A compass showing various cyber-resilience strategies
Cyber-resilience strategies can be organized into seven interrelated categories. Image: The Cyber Resilience Compass, World Economic Forum (2025)

Taking action on cyber resilience

The World Economic Forum’s Cyber Resilience in Industries initiative unites perspectives from industry, government, academia and civil society to build a shared approach to measuring cyber resilience. The initiative draws on lessons from existing frameworks, identifying critical gaps and developing actionable cybersecurity insights for leaders. By fostering collaboration across sectors, the initiative aims to advance consistent, measurable improvements in organizational and systemic cyber resilience.

As digital ecosystems grow, interconnections deepen and threat actors become more sophisticated, the cost of unmeasured cyber resilience will continue to rise. Waiting for a breach to reveal weaknesses could cost a company millions of dollars or even drive it out of business.

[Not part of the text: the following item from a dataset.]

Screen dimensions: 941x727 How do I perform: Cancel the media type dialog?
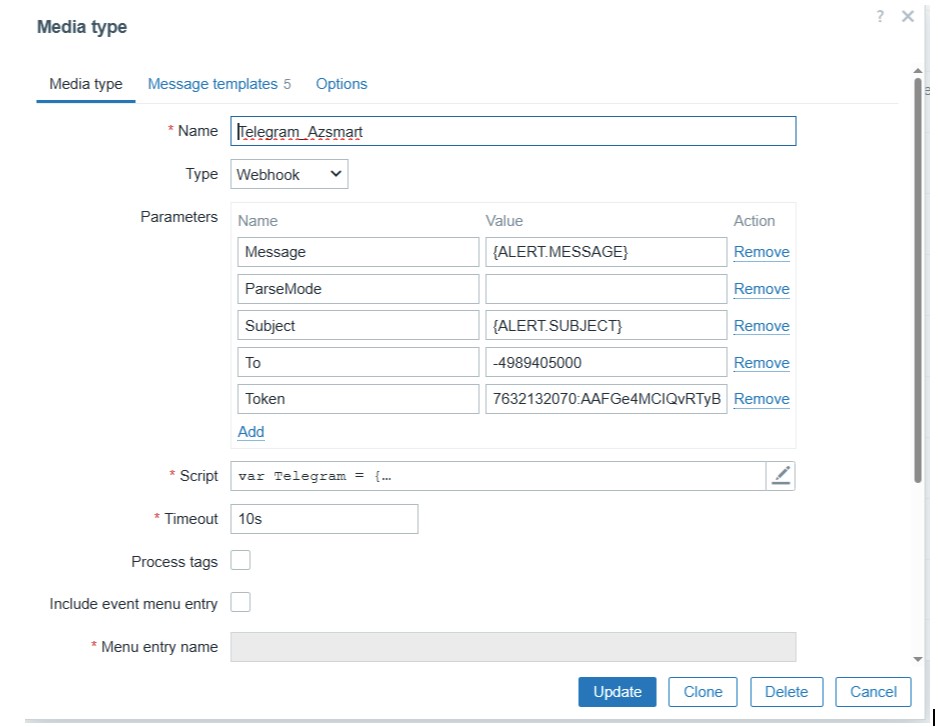873,692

To avoid this, core business functions must become cyber-resilient, it should not just be seen as an IT concern. Embedding measurement into operational cyber routines – just like it’s embedded in financial audits or risk assessments – will enable the necessary shift from reactive crisis management to proactive risk mitigation. This is how cyber resilience becomes part of an organization’s DNA, not just a last resort when systems fail.